Langkah ini juga seakan mengonfirmasi bahwa pemerintah memang kalah melawan para mafia. Bukannya ketentuan tentang HET yang dimaksimalkan pemberlakukannya, tetapi malah kebijakan itu yang dicabut.

Pencabutan HET memang mampu menjadikan rak-rak pajang migor di sejumlah swalayan dan pasar modern lainnya yang sempat melompong, mulai terisi kembali dengan berbagai merek minyak goreng kemasan yang sempat menghilang entah kemana.

Di sini, Menperindag pun mengaku bingung, mengapa migor itu kini bermunculan kembali setelah menghilang sekian lama.
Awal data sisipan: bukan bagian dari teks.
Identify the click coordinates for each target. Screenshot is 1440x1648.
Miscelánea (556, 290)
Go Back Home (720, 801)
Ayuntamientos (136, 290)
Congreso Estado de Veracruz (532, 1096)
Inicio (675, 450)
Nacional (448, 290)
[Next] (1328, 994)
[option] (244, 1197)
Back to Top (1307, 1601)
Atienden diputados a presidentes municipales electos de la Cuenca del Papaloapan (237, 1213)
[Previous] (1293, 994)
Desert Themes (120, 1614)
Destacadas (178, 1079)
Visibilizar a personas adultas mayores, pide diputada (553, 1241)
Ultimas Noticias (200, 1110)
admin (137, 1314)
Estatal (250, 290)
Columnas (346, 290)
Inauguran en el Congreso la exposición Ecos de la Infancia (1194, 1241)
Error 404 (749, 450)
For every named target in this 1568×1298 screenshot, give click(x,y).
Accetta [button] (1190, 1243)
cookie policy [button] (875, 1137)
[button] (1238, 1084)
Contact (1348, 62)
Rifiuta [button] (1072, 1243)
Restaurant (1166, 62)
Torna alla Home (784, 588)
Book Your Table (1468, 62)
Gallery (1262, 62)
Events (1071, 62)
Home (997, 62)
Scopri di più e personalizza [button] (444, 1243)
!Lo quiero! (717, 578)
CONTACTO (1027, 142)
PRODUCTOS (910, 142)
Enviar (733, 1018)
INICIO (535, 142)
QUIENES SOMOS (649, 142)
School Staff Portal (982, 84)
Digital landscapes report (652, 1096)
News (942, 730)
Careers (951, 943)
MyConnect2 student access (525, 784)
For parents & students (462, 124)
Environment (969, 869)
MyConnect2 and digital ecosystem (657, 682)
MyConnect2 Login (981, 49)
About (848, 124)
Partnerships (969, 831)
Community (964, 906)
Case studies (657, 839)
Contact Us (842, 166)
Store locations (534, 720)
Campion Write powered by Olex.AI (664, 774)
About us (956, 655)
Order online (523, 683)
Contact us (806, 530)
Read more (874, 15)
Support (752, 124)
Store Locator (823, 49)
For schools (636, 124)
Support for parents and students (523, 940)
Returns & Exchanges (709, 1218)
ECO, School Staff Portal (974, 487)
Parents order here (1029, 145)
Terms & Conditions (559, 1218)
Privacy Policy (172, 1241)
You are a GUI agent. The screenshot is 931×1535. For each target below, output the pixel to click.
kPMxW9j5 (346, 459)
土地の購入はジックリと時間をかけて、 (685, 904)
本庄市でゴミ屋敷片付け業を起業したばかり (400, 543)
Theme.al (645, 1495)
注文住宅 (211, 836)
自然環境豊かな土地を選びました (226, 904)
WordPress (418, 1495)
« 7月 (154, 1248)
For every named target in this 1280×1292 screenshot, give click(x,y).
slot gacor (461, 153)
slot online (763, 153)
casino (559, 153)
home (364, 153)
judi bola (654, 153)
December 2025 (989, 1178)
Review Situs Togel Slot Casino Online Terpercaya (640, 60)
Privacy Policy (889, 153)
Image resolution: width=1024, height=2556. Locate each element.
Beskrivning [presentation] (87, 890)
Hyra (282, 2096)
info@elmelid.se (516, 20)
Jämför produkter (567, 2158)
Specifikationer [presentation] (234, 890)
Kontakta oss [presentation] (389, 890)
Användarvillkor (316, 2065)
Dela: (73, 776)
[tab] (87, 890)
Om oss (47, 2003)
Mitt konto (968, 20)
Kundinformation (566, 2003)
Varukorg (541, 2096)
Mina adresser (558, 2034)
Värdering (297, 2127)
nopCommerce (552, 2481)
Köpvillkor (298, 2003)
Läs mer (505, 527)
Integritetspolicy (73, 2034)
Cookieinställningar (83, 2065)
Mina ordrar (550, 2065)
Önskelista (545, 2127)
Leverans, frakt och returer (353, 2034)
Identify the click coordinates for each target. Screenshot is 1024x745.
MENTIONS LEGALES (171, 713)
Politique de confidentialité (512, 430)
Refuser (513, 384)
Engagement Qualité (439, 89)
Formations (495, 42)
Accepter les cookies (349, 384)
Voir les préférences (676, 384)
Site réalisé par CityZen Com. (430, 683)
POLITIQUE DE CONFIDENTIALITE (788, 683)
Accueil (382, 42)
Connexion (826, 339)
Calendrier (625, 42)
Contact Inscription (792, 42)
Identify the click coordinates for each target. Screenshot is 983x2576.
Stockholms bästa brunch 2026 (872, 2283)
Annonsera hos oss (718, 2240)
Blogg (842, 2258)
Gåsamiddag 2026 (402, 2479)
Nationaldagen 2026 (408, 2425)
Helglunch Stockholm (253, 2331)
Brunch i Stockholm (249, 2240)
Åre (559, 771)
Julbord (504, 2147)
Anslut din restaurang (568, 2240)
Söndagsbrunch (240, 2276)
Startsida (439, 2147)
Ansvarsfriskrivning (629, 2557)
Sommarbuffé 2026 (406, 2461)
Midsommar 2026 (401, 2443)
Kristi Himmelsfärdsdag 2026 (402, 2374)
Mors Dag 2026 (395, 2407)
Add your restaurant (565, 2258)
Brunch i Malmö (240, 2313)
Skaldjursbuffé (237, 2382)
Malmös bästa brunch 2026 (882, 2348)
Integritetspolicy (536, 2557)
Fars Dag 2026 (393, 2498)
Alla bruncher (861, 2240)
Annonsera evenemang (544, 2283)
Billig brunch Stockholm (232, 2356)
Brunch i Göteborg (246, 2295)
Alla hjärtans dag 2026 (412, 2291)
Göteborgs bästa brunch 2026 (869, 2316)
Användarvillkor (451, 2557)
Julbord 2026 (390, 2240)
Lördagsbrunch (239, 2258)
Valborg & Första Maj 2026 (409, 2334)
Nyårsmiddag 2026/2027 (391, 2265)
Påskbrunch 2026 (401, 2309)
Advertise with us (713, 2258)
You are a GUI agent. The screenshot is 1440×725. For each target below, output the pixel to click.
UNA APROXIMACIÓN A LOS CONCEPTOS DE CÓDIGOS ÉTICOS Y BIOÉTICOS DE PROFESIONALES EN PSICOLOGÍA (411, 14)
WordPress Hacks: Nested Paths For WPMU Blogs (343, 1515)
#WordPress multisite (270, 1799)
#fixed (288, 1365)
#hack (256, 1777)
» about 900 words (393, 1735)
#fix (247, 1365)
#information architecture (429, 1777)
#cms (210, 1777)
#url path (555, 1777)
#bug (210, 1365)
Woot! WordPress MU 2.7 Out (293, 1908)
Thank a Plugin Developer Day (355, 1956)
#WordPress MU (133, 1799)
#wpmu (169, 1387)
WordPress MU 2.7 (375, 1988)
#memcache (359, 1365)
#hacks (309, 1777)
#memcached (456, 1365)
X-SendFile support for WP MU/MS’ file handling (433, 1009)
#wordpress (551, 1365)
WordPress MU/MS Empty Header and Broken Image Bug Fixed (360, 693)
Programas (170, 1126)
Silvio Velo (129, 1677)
Tapi ya entahlah, sekelas Menteri kok bisa sebingung ini.

Meski produk dalam kemasan mulai membanyak, tetapi harganya melangit mencapai hampir Rp25 ribu perliter. Sedangkan migor curah yang katanya tetap mendapatkan subsidi harga, ternyata keberadaannya di pasar-pasar tradisional tetap nyaris tak terlihat dan harganya pun masih bertengger di angka Rp17 ribu perliter.

Kepada Siapa Berharap

Jika Presiden yang sudah turun tangan langsung saja tak mampu memberi solusi cepat untuk menjawab jeritan rakyat, lalu kepada siapa lagi kita berharap. Entahlah.

Menunggu Komisi Pengawasan Persaingan Usaha (KPPU) untuk menelusuri fenomena ini, agaknya pun tak lagi terlalu diharapkan.

Bayangkan saja, mereka yang sejak awal muncul riak minyak goreng ini telah melakukan penyelidikan bahkan mampu mengendus ada indikasi praktek kartel di sengkarutnya minyak goreng, ternyata sampai sekarang tak kunjung muncul memberi rekomendasi apalagi sanksi.

Berharap kepada mereka yang duduk di senayan juga agaknya seperti pungguk merindukan bulan. Lihat saja, adakah wakil kita yang “allout” untuk mencari solusi ini. Serupa juga dengan wakil kita yang ada di Gedung DPRD Sumut dan DPRD kabupaten kota.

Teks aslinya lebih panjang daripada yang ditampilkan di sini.